Thursday 15 June 2017

Bats are the major reservoir of coronaviruses worldwide




Date: June 12, 2017
Source: Columbia University's Mailman School of Public Health

Results of a five-year study in 20 countries on three continents have found that bats harbor a large diversity of coronaviruses (CoV), the family of viruses that cause Severe Acute Respiratory Syndrome Coronavirus (SARS) and Middle East Respiratory Syndrome Coronavirus (MERS). Findings from the study -- led by scientists in the USAID-funded PREDICT project at the Center for Infection and Immunity (CII) at Columbia University's Mailman School of Public Health and the University of California, Davis' One Health Institute in the School of Veterinary Medicine -- are published in the journal Virus Evolution. PREDICT is a globally coordinated effort to detect and discover viruses of pandemic potential and reduce risk for future epidemics.

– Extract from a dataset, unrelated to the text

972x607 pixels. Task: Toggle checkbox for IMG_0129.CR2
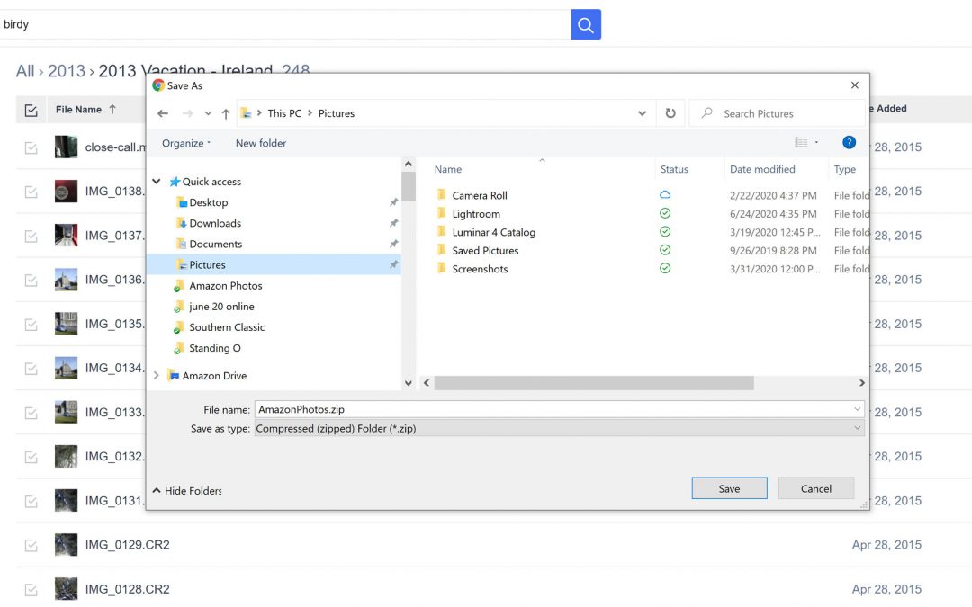tap(32, 545)
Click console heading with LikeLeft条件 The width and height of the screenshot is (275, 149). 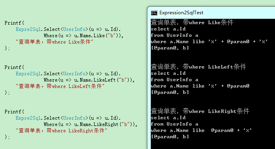[198, 67]
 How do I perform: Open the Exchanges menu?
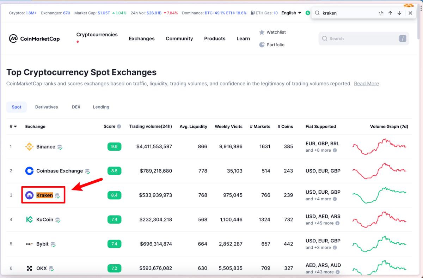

With the cooperation of local governments, researchers sampled and tested 19,192 bats, rodents, non-human primates, and humans in areas where the risk of animal-to-human transmission is greatest, including sites of deforestation, ecotourism, and animal sanctuaries. The researchers identified 100 different CoVs and found that more than 98 percent of the animals harboring these viruses were bats, representing 282 bat species from 12 taxonomic families. Extrapolating to all 1,200 bat species, they estimate a total of 3,204 CoV are carried by bats worldwide, most of which have yet to be detected and described. They also found that CoV diversity correlated with bat diversity with high numbers of CoVs concentrated in areas where there are the most bat species, suggesting CoVs coevolved with or adapted to preferred families of bats.